AktienKrisenstimmung bei Türkei-Fonds

Es gab einmal eine Zeit, da galt Recep Tayyip Erdogan als Vater des türkischen Wirtschaftswunders. Seine liberale Wirtschaftspolitik kam einheimischen Unternehmen zugute und lockte internationale Investoren ins Land. Analysten sagten der Türkei eine glänzende wirtschaftliche Zukunft voraus. Nun hat sich die Lage gedreht. Erdogans immer vehementeres Vorgehen gegen Oppositionelle und Journalisten verschreckt Anleger und lässt nichts Gutes für die Zukunft erwarten.

Die Wirtschaft in der Türkei schwächelt indes nicht erst seit dem missglückten Militärputsch. Das Wirtschaftswachstum bleibt bereits seit Jahren hinter den Erwartungen zurück. Fonds, die in türkische Aktien investieren, machten in den vergangenen drei Jahren im Schnitt rund sechs Prozent Minus pro Jahr. In den vergangenen zwölf Monaten verloren sie im Schnitt 2,2 Prozent an Wert.

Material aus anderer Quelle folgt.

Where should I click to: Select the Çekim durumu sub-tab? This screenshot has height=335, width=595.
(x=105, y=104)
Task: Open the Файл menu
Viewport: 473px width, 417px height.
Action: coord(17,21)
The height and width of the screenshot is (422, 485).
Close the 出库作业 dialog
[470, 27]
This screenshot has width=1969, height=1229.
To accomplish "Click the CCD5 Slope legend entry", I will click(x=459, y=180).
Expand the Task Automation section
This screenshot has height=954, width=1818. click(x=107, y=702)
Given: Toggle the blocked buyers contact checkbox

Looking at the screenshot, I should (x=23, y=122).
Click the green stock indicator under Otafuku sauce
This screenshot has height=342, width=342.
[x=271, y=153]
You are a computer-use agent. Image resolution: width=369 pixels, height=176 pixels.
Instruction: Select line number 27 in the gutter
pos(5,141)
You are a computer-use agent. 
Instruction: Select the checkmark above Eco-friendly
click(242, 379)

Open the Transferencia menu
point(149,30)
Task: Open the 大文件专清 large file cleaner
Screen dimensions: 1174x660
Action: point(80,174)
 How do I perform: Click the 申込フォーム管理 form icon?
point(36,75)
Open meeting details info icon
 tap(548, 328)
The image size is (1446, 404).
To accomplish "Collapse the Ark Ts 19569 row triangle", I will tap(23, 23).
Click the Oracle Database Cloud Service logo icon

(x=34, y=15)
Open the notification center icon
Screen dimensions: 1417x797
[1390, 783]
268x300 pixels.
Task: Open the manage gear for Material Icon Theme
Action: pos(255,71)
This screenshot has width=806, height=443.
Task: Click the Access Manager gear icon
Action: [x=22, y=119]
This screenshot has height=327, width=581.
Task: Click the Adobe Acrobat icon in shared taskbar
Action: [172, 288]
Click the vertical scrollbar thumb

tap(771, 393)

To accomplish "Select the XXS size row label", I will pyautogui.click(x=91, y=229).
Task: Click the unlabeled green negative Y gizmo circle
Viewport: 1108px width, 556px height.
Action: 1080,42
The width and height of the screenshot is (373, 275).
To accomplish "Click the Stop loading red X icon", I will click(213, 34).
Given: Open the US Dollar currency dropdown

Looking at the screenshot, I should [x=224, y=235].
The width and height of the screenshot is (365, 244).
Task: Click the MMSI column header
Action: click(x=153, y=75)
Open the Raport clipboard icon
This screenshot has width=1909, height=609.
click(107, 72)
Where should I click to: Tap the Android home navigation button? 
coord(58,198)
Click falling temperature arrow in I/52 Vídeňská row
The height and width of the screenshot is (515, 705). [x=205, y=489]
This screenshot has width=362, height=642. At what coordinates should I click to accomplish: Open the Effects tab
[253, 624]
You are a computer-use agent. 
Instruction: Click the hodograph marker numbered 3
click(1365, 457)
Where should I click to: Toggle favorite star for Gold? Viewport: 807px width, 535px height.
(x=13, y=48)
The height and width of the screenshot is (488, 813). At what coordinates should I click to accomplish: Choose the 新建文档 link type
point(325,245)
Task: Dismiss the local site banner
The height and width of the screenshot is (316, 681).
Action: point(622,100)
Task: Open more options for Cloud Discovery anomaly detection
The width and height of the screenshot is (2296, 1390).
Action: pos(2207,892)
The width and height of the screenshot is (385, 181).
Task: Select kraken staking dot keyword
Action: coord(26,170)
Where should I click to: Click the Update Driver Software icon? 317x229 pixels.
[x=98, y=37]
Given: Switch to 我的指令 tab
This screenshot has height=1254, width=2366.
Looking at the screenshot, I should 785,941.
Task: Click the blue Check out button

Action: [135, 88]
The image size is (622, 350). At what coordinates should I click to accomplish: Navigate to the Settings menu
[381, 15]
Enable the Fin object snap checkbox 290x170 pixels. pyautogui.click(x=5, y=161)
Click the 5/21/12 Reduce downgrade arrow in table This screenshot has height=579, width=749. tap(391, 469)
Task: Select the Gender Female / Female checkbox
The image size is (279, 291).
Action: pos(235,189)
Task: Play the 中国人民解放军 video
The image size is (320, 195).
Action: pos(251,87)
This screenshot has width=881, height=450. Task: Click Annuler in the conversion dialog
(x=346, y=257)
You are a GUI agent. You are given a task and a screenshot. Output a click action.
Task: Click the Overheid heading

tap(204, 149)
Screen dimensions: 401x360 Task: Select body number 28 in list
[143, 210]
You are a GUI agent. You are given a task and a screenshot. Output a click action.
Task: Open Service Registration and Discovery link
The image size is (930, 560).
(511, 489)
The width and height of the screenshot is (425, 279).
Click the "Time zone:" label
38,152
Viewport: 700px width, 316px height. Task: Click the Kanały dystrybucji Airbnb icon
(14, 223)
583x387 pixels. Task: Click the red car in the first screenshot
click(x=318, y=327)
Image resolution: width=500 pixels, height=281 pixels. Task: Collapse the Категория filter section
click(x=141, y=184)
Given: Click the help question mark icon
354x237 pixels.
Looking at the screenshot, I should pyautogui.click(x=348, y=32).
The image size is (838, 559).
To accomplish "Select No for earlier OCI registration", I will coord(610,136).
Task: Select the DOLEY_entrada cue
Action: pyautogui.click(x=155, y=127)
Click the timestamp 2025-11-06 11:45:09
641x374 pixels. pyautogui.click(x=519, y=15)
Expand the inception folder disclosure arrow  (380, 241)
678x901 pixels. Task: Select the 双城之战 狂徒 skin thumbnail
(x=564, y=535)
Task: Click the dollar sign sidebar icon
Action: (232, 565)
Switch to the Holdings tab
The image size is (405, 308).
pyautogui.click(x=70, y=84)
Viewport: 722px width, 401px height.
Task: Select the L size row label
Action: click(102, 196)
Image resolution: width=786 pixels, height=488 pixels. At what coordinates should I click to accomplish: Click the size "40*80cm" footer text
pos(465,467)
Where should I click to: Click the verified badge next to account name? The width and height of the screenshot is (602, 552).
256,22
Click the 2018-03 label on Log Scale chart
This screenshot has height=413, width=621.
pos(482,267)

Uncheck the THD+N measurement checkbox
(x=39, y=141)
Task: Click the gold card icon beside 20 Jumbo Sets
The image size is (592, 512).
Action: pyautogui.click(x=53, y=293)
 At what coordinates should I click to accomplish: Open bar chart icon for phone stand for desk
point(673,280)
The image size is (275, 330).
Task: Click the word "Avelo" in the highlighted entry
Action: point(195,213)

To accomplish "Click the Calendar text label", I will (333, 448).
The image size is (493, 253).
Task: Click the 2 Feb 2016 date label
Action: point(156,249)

In den kommenden Monaten könnten die Verluste noch höher ausfallen. Im Aktienindex MSCI Turkey, den viele Türkei-Fonds als Benchmark nutzen, haben Banken und Finanzdienstleister mit rund 44 Prozent das mit Abstand größte Gewicht. Analysten warnen: Geht es mit der türkischen Wirtschaft bergab, könnten Banken besonders stark unter Druck geraten, ihre Aktienkurse fallen.

Finanztitel haben großes Gewicht

Die meisten Türkei-Fonds haben Finanztitel gegenüber dem Vergleichsindex deutlich untergewichtet. Trotzdem sind die Papiere in der Regel ein großer Posten im Portfolio – und damit derzeit ein erhebliches Risiko. So machen Finanztitel beim Drei-Jahres-Sieger, dem UBAM Turkish Equity, aufgelegt vom französischen Anbieter Union Bancaire Privée, rund 38 Prozent des Portfolios aus.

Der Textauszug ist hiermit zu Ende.